COMENTÁRIOS SOBRE O FORUM DE INOVAÇÕES FINANCEIRAS PARA O DESENVOLVIMENTO
O FORUM aconteceu em Paris nos dias 04 e 05 de março. Reuniu os maiores bancos e agências que financiam o desenvolvimento no mundo. O Instituto Palmas fez uma apresentação de seu modelo em uma das modalidades pedagógicas do evento. Participaram cerca de 50 pessoas (um bom número) tendo-se em vista que dezenas de sessões aconteciam simultaneamente. Nossa mensagem foi bem aceita pelos presentes e fizemos várias conversas paralelas ao final.
De forma em geral, cinco impressões me ficaram do Fórum:
1) As inovações financeiras para o desenvolvimento continuam sendo pensadas e articuladas pelas agências, distantes dos pobres e dos processos de inovação que acontecem na sociedade civil. O numero reduzido de redes, fóruns, ONGs e experiências de base no evento, demonstram essa tendência com muita clareza.
2) O modelo de desenvolvimento concebido pelas agências, na sua maioria, é exógeno. Ou seja, são as agências que pensam, planejam e executam as ações de desenvolvimento junto aos pobres, tornando-os um ator passsivo diante de seu próprio desenvolvimento.
É exatamente o contrário do que se propõe os bancos comunitários quando afirmam que todo desenvolvimento é endógeno e começa com o processo de organização, mobilização, capacitação e “empoderamento” da comunidade. As agencias, os bancos, os governos, colaboram , financiam, assessoram, mas é o território o protagonista da ação. É esse protagonismo que garante a sustentabilidade do processo a longo prazo.
3) De forma em geral, quando as agencias/bancos/governos falam em inovação financeira, referem-se a utilização ‘mais eficiente’ do modelo de financiamento que já existia antes da crise. Algo muito parecido com ‘mudar alguma coisa, para tudo continuar como esta”. Neste sentido o desafio é fazer chegar o o dinheiro (ou mais dinheiro) para os pobres através dos bancos e companhias de seguros. Portanto, deve-se fortalecer os bancos oficiais criando fundos de aval, para que estes bancos, financiem os pobres. Nesta concepção, perde-se novamente espaço para experiências do tipo “bancos comunitários.”
4) O Brasil tem uma imagem privilegiada diante as grandes agencias e governos mundiais como um pais capaz de promover o desenvolvimento e superar sua própria pobreza. Contudo, ao meu ver, o Brasil poderia dar um grande testemunho a nível internacional de um novo modelo de financiamento do desenvolvimento que traz fortemente a presença da sociedade civil. Temos no Brasil varias experiências, como a rede de bancos comunitários, os fundos solidários, a política de correspondentes bancários, as OSCIPS de microcrédito, as cooperativas de credito e outros atores da sociedade que estão promovendo o desenvolvimento econômico em colaboração com o governo e os bancos oficiais. Caberia a SENAES, ter uma influencia a nível internacional, mostrando o Brasil como um modelo de inovação financeira que vem do processo de organização dos pobres.

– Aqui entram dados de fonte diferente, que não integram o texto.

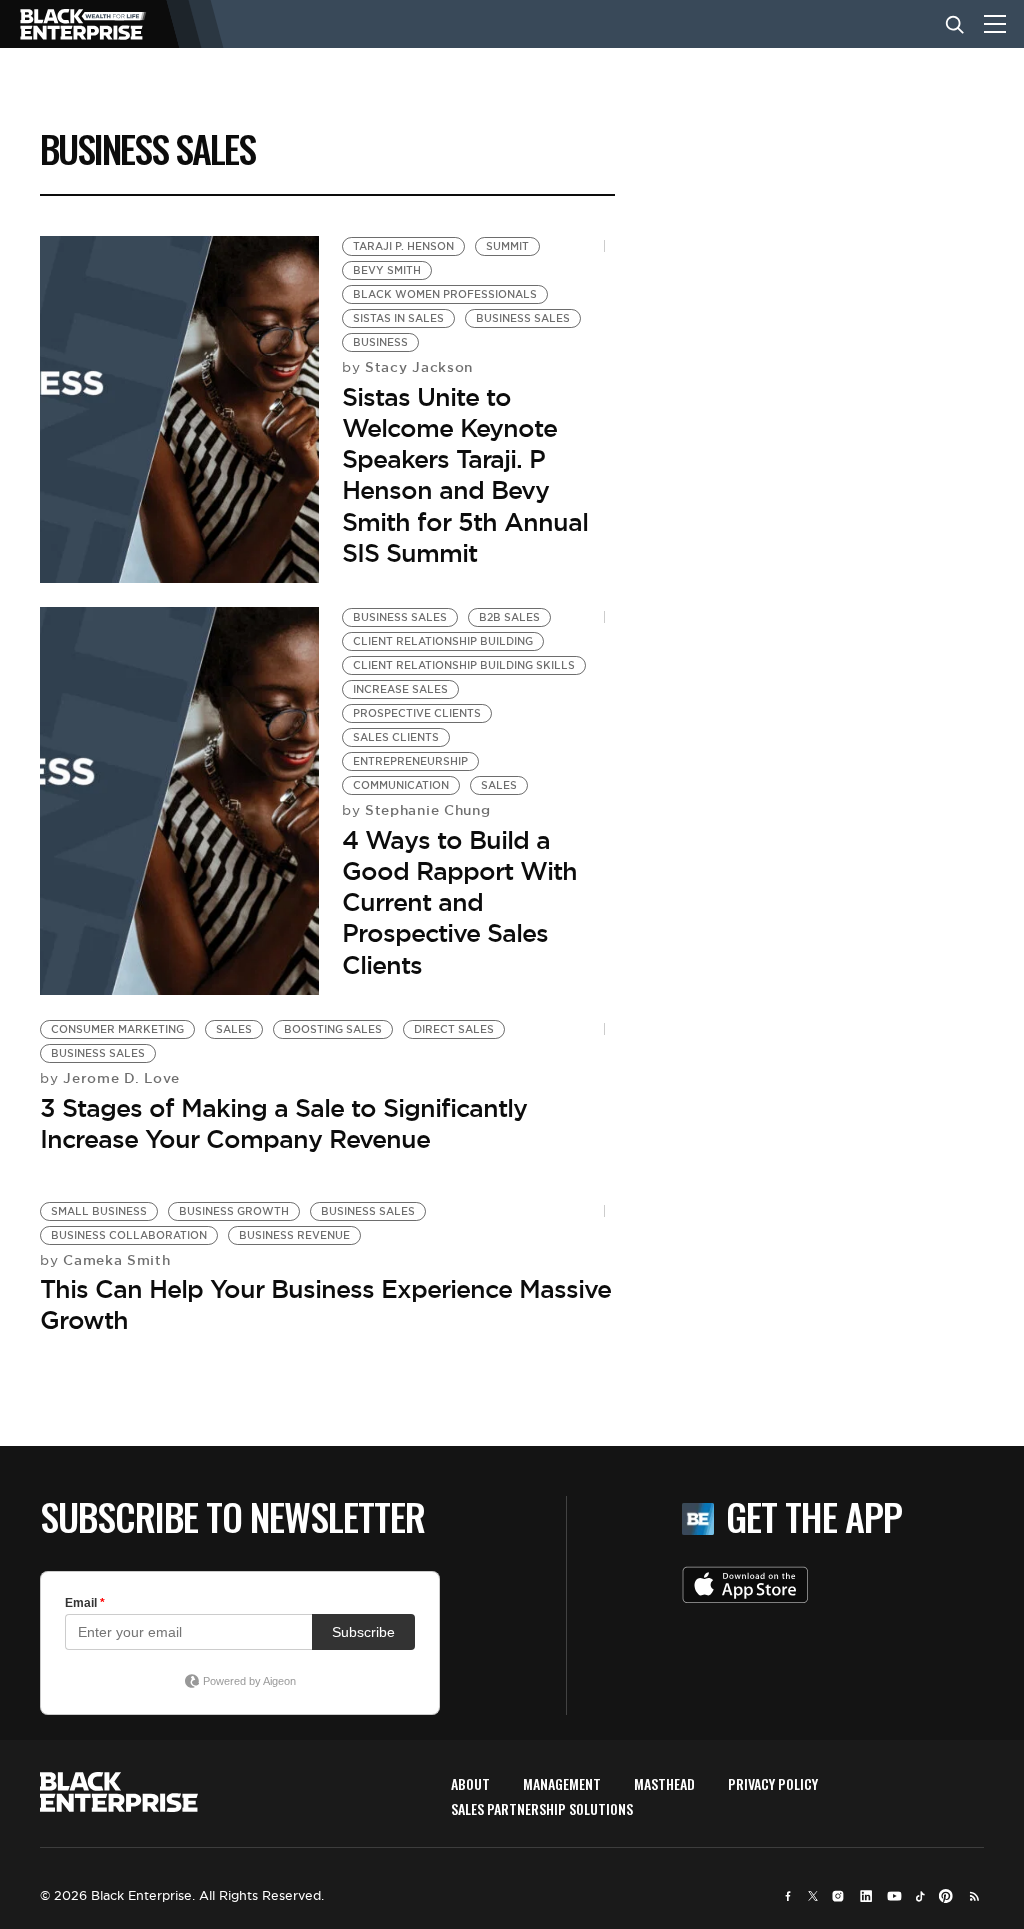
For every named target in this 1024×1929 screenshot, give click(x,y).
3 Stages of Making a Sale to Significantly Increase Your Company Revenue (283, 1123)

5) O FORUM promoveu um concurso internacional que recebeu mais de 800 inscrições e premiou (com 100 mil dólares) 05 instituições que melhor apresentaram projetos de inovação financeira para o desenvolvimento. Vale destacar a importância dessa iniciativa, e propor algo semelhante para o governo brasileiro.

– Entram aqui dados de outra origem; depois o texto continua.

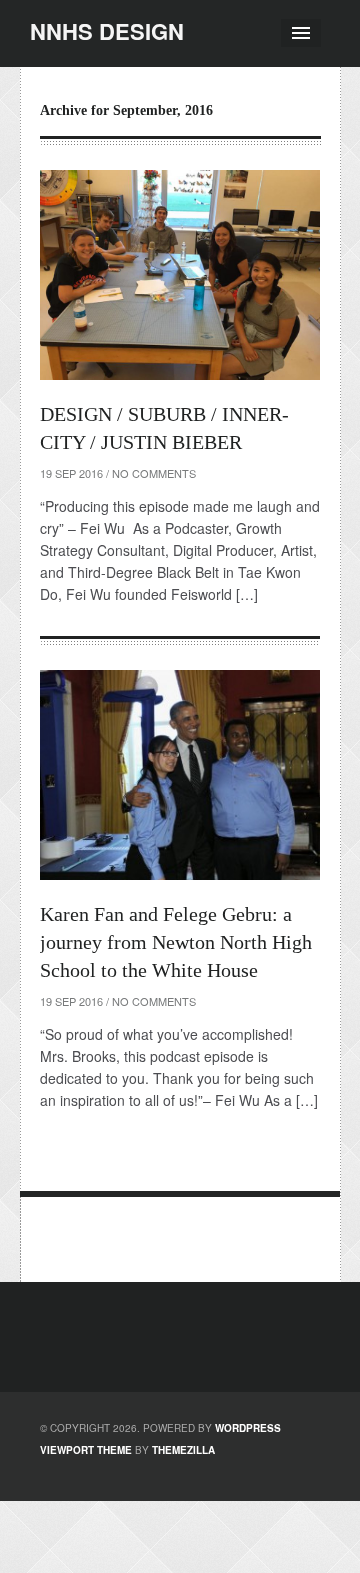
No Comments (154, 473)
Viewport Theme (86, 1450)
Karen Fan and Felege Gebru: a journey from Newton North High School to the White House (176, 942)
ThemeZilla (183, 1450)
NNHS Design (107, 31)
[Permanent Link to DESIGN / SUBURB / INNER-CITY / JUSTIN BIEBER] (180, 275)
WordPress (248, 1428)
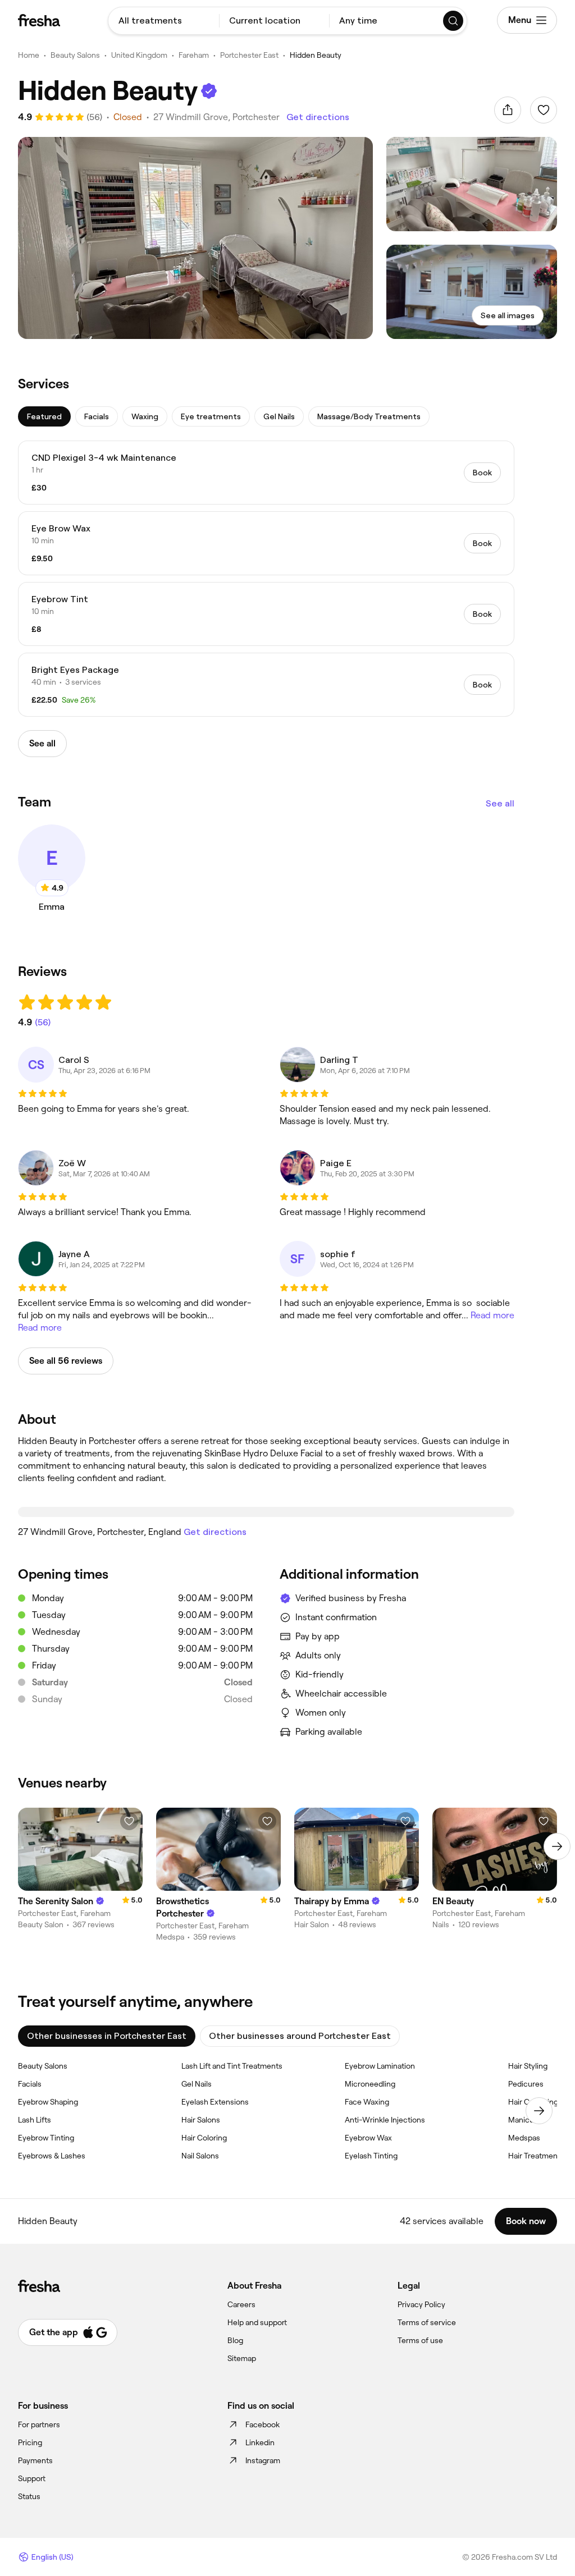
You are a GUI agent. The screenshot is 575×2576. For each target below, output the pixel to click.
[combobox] (163, 20)
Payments (35, 2460)
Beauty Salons (75, 55)
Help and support (257, 2322)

6) Por último conversei com um diretor da AFD (ele fala português porque já trabalhou na AFD no Brasil). Perguntei porque o II FORUM não seria no Brasil. Ele disse sorrindo: “No Brasil... poderia ser tranquilamente... mas precisa ser preparado com 10 anos de antecedência... por que lá....” –sorriu de novo.
Ele se referia à burocracia brasileira. Em resposta, sorri também. E sorri muito!